In healthcare systems without gatekeeper access to Emergency Departments (ED), the number of people presenting for low back pain (LBP) is increasing substantially. Low back pain presentations at the Emergency Department are rarely caused by serious underlying pathology, and management often deviates from practice guidelines. Older adults (≥ 65 years) constitute approximately 30% of all ED LBP presentations. Little is known about differences in presentation characteristics and ED management between older adults from aged care homes and those living in the community.
This study aimed to identify differences in presentation and management between people presenting at the ED for LBP from aged care homes versus those residing in the community.

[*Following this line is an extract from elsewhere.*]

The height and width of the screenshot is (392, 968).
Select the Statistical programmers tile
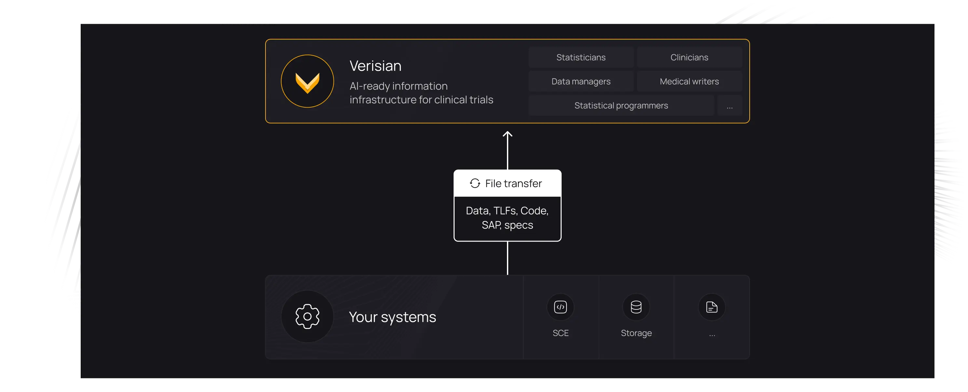pyautogui.click(x=621, y=106)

Retrospective observational study of routinely collected healthcare data and chart audits of older adults from aged care homes (N = 64) and age and sex-matched community-dwelling older adults (N = 64) presenting to ED for LBP.
Patients from aged care homes presented with more comorbidities (4 vs. 2), analgesic medication (84% vs. 70%) and polypharmacy (86% vs. 41%) and were more commonly admitted for ongoing analgesia or further diagnostic tests. Community-dwelling older adults were more frequently admitted for Allied Health input. ED administration of opiates was high for both groups (81% aged care; 91% community-dwelling). High rates of lumbar spine medical imaging (61% aged care; 50% community-dwelling) resulted in few acute radiographic findings.
Older patients presenting to ED for LBP receive similar management regardless of their residential status. Hospital management of both groups does not align with current published recommendations namely in respect to imaging and pain medication.